V/. ¿Por qué recitas mis preceptos,
y tienes siempre en la boca mi alianza,
tú que detestas mi enseñanza
y te echas a la espalda mis mandatos? R/.
V/. Te sientas a hablar contra tu hermano,
deshonras al hijo de tu madre;
Esto haces, ¿y me voy a callar?
¿Crees que soy como tú?
Te acusaré, te lo echaré en cara». R/.
Evangelio
Lectura del santo evangelio según san Marcos (8,11-13):
En aquel tiempo, se presentaron los fariseos y se pusieron a discutir con Jesús; para ponerlo a prueba, le pidieron un signo del cielo.
Jesús dio un profundo suspiro y dijo:
«Por qué esta generación reclama un signo? En verdad os digo que no se le dará un signo a esta generación».
Los dejó, se embarcó de nuevo y se fue a la otra orilla.
Palabra del Señor
Comentario
El sábado pasado gozábamos al contemplar a Jesús compadecido de la muchedumbre hambrienta. Con unos pocos panes, les da de comer hasta que todos quedan saciados: una prodigiosa señal del cielo. Pero hoy nos quedamos contrariados: después del gran milagro, los fariseos se enfrentan a Jesús y le piden otro milagro. Y Jesús se estremece: ¿es posible tanta dureza de corazón? ¿Por qué piden una señal? La respuesta es un no rotundo. No habrá señal.
Algo parecido ocurre con la técnica del sonido: a veces un receptor dice: “no hay señal”, porque hay un fallo de conexión con el emisor. Aquí no hay conexión entre Jesús y los que van en busca de Él con mala intención: no para escuchar su palabra sino para contradecirla. Y como no consiguen vencerlo verbalmente, le piden que demuestre su verdad con un signo del cielo. Creen en los milagros, pero no en la palabra de quien hace esos milagros. En definitiva, no creen en Jesús. Es más, lo rechazan. Le dan la espalda con su actitud, y Jesús no puede hacer otra cosa que darles también la espalda retomando su travesía en barca. No es la primera vez que vemos a Jesús “entristecido por la ceguera de los corazones” (Marcos 3,5).

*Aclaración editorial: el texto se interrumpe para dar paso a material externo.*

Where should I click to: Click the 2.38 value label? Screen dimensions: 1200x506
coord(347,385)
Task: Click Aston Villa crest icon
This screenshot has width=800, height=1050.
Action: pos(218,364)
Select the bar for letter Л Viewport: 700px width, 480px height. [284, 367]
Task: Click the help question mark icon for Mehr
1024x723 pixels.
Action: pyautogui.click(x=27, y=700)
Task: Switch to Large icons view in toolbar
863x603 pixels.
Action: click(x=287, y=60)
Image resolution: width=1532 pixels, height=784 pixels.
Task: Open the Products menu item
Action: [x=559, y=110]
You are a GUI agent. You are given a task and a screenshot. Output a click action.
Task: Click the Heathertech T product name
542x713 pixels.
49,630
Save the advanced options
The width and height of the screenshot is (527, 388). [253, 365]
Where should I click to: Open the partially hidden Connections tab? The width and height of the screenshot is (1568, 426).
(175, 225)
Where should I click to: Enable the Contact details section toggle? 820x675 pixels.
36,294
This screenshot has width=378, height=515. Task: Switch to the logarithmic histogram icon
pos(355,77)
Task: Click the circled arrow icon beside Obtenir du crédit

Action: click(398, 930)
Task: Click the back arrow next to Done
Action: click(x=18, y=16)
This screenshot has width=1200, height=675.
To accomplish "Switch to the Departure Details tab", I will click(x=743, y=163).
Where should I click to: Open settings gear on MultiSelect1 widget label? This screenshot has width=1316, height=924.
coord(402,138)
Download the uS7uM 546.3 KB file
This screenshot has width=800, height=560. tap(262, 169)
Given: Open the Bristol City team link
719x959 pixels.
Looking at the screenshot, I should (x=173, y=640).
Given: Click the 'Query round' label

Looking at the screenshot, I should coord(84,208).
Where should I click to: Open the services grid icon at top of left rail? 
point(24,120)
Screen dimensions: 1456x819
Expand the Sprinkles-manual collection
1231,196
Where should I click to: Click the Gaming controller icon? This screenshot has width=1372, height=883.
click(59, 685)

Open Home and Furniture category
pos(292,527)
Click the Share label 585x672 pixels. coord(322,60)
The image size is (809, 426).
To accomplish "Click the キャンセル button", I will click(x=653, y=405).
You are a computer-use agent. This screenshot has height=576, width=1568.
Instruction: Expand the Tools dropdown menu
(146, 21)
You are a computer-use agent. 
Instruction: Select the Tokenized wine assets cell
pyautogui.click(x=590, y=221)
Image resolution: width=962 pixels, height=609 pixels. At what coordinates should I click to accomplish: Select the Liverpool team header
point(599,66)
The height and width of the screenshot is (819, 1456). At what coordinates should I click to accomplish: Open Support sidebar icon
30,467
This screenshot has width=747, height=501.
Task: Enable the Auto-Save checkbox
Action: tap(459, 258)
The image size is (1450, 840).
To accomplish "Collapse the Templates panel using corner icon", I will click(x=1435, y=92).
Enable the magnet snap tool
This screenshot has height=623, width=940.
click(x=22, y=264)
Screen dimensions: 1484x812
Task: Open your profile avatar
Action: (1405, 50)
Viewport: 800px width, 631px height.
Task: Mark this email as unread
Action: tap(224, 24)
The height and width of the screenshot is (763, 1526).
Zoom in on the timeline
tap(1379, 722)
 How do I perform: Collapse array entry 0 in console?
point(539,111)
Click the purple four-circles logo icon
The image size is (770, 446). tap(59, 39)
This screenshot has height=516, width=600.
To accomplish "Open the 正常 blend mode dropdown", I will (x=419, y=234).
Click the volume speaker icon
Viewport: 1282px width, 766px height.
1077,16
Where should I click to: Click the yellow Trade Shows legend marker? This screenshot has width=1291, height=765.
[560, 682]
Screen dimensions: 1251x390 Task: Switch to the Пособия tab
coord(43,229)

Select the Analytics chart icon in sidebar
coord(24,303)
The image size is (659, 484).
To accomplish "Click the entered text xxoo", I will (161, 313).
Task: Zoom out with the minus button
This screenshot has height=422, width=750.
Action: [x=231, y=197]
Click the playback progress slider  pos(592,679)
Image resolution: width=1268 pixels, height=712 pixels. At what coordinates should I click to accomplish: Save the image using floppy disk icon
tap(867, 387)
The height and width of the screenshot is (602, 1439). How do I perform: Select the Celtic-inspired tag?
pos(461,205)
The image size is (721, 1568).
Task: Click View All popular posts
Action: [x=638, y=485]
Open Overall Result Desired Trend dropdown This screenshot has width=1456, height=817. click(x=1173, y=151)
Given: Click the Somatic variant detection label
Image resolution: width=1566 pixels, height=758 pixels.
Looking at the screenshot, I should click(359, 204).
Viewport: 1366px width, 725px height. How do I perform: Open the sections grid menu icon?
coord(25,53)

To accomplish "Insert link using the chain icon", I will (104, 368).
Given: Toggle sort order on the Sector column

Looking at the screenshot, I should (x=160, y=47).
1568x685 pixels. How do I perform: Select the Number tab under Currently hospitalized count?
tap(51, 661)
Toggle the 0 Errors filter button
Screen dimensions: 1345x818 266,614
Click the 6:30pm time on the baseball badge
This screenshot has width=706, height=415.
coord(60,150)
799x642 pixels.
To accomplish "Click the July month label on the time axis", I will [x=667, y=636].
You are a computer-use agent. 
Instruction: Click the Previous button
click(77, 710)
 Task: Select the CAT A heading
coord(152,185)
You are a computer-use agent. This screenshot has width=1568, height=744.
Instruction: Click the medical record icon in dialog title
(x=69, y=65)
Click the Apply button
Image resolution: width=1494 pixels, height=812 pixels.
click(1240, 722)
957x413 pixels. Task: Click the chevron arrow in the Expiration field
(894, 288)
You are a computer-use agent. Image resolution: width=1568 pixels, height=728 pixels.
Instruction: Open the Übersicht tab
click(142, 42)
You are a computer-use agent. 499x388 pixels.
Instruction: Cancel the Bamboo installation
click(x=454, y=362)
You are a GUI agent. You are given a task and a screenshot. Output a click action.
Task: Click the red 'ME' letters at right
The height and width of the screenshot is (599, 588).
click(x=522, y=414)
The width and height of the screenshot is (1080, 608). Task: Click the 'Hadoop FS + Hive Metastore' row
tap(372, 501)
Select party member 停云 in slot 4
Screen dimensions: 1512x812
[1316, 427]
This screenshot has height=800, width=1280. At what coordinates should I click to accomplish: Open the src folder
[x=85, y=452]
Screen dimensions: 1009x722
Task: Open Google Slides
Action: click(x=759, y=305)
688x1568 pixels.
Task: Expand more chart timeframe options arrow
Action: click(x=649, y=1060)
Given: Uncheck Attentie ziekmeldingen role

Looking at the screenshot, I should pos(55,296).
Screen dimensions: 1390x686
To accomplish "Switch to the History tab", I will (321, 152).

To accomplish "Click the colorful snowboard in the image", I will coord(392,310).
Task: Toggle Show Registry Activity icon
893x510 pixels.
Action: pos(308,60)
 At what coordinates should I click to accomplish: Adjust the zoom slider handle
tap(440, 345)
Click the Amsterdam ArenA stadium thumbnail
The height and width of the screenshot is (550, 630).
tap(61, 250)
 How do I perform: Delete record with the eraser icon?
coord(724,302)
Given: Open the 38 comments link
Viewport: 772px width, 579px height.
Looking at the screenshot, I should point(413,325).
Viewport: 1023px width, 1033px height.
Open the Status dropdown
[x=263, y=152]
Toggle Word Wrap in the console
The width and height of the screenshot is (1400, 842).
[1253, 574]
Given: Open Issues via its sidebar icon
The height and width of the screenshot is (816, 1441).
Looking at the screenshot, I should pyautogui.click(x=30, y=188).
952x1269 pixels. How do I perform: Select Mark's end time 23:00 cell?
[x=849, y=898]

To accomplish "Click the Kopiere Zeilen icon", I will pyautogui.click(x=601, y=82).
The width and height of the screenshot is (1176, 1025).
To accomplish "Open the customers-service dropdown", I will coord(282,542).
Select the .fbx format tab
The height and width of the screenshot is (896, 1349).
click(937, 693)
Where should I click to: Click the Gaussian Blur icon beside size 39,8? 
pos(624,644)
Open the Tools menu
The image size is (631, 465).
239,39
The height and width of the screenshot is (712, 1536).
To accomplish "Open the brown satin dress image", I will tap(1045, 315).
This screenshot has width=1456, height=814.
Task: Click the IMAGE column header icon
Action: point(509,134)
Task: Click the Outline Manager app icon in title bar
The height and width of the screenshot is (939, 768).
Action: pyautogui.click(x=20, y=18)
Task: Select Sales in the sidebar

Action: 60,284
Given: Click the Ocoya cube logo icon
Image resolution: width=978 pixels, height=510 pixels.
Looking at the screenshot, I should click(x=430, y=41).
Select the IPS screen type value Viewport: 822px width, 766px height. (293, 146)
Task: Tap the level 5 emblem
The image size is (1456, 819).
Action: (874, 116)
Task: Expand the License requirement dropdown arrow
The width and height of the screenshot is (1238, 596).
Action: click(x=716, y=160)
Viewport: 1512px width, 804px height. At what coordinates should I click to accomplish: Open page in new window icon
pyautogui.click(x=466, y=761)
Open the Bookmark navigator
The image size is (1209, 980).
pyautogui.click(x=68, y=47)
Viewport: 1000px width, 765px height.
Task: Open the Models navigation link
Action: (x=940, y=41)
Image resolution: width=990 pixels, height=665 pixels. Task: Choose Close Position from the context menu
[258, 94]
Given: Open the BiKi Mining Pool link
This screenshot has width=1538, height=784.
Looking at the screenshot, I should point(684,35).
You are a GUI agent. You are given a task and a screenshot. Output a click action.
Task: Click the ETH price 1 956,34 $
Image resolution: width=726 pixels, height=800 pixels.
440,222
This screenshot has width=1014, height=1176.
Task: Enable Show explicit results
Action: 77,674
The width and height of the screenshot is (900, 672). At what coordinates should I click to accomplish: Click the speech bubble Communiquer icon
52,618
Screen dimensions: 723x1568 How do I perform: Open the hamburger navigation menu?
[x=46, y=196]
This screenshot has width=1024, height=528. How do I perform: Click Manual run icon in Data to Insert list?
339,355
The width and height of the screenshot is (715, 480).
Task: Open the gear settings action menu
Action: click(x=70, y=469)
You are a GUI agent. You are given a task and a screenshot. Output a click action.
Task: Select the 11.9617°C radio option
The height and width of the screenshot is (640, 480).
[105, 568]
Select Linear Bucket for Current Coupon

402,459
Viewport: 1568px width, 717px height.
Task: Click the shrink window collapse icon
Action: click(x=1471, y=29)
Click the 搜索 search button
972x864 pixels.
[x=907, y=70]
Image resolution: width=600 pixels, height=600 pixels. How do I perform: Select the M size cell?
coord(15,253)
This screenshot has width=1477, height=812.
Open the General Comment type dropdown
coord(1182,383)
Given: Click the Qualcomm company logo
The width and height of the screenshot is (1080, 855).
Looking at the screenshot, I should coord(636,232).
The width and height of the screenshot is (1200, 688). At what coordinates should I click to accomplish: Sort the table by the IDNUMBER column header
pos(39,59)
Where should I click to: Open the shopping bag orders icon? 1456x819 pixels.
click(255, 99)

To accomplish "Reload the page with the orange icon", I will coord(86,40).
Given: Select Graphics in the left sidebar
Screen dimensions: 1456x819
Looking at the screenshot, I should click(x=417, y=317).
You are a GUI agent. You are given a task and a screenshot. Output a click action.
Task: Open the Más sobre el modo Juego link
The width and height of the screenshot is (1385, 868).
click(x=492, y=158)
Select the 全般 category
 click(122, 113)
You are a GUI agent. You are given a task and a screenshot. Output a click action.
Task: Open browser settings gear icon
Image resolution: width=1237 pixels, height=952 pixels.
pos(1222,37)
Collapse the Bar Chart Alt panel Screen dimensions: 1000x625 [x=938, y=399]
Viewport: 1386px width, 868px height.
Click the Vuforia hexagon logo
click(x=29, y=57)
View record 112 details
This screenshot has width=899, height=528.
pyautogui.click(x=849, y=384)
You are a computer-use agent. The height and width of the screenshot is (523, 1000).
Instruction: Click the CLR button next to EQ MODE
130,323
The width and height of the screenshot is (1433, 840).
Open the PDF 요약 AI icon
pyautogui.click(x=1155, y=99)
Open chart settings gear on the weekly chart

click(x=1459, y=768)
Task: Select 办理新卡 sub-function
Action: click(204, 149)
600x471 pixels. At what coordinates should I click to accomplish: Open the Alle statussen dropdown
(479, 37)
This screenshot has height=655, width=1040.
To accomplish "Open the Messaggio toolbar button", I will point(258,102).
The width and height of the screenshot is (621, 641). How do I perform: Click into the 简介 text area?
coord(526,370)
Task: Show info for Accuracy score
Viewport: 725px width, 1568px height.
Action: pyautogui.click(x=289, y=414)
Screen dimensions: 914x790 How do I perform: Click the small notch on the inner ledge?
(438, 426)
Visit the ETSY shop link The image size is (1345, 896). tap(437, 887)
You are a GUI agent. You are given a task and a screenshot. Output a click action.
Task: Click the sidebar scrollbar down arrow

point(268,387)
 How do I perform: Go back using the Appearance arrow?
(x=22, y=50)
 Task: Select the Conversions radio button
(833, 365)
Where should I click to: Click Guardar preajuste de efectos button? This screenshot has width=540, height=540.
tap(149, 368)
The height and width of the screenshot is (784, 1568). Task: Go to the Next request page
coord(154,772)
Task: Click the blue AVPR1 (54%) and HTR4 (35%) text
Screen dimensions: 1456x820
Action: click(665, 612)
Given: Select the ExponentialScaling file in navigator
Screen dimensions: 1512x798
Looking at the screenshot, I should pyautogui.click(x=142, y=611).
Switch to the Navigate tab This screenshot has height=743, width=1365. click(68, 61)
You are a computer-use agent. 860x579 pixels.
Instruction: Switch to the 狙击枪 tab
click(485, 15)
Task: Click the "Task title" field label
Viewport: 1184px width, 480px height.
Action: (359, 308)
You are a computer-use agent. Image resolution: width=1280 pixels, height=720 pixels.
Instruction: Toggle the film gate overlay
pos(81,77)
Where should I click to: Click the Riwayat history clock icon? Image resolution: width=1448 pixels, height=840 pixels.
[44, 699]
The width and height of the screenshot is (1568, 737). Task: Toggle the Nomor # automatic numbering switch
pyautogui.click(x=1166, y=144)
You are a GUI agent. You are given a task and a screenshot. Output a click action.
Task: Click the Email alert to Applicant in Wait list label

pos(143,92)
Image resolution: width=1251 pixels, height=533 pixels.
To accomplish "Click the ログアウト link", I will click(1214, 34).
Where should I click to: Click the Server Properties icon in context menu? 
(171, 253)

¿Qué señal puede servir para unos corazones endurecidos? Ninguna. Más bien, la señal es no darles ninguna señal. Debió de ser muy doloroso para Jesús tener que dejarlos sin poder practicar con ellos la misericordia. Quizá era la única salida para ellos, para su posible conversión. Como nos enseña San Josemaría, “Jesús jamás se muestra lejano o altanero, aunque en sus años de predicación le veremos a veces disgustado, porque le duele la maldad humana. Pero, si nos fijamos un poco, advertiremos en seguida que su enfado y su ira nacen del amor: son una invitación más para sacarnos de la infidelidad y del pecado”[1].
[1] San Josemaría, Es Cristo que pasa, n. 162, homilía “El corazón de Cristo, paz de los cristianos”.